» **WORK REQUEST**
It is required that all of the data be written out exactly.

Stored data
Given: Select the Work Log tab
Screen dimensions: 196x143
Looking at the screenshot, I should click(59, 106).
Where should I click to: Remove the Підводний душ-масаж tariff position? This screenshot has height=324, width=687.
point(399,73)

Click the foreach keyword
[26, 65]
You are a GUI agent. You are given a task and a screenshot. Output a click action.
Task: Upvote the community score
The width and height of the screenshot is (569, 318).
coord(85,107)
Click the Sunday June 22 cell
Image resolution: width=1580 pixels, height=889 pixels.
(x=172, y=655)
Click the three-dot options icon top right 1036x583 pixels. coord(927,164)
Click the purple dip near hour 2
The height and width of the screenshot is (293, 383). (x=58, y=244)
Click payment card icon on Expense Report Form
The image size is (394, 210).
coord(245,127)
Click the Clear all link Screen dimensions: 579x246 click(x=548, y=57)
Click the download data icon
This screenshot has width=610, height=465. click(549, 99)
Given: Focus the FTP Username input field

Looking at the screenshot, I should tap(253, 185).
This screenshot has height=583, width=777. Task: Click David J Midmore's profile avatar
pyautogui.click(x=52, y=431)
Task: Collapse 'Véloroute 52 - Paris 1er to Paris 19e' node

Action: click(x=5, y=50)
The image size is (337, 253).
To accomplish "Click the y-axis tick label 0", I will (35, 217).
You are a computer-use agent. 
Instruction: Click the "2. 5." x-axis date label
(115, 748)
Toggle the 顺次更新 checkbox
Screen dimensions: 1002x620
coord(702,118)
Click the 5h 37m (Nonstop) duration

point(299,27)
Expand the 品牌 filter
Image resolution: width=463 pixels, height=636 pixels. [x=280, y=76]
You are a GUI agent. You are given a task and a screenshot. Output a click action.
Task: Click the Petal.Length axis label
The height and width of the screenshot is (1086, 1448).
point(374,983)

» **PROBLEM SOLUTION**
Given: Select the Work Log tab
Screen dimensions: 196x143
Looking at the screenshot, I should click(59, 106).
Where should I click to: Remove the Підводний душ-масаж tariff position? This screenshot has height=324, width=687.
point(399,73)

Click the foreach keyword
[26, 65]
You are a GUI agent. You are given a task and a screenshot. Output a click action.
Task: Upvote the community score
The width and height of the screenshot is (569, 318).
coord(85,107)
Click the Sunday June 22 cell
Image resolution: width=1580 pixels, height=889 pixels.
(x=172, y=655)
Click the three-dot options icon top right 1036x583 pixels. coord(927,164)
Click the purple dip near hour 2
The height and width of the screenshot is (293, 383). (x=58, y=244)
Click payment card icon on Expense Report Form
The image size is (394, 210).
coord(245,127)
Click the Clear all link Screen dimensions: 579x246 click(x=548, y=57)
Click the download data icon
This screenshot has width=610, height=465. click(549, 99)
Given: Focus the FTP Username input field

Looking at the screenshot, I should tap(253, 185).
This screenshot has height=583, width=777. Task: Click David J Midmore's profile avatar
pyautogui.click(x=52, y=431)
Task: Collapse 'Véloroute 52 - Paris 1er to Paris 19e' node

Action: click(x=5, y=50)
The image size is (337, 253).
To accomplish "Click the y-axis tick label 0", I will (35, 217).
You are a computer-use agent. 
Instruction: Click the "2. 5." x-axis date label
(115, 748)
Toggle the 顺次更新 checkbox
Screen dimensions: 1002x620
coord(702,118)
Click the 5h 37m (Nonstop) duration

point(299,27)
Expand the 品牌 filter
Image resolution: width=463 pixels, height=636 pixels. [x=280, y=76]
You are a GUI agent. You are given a task and a screenshot. Output a click action.
Task: Click the Petal.Length axis label
The height and width of the screenshot is (1086, 1448).
point(374,983)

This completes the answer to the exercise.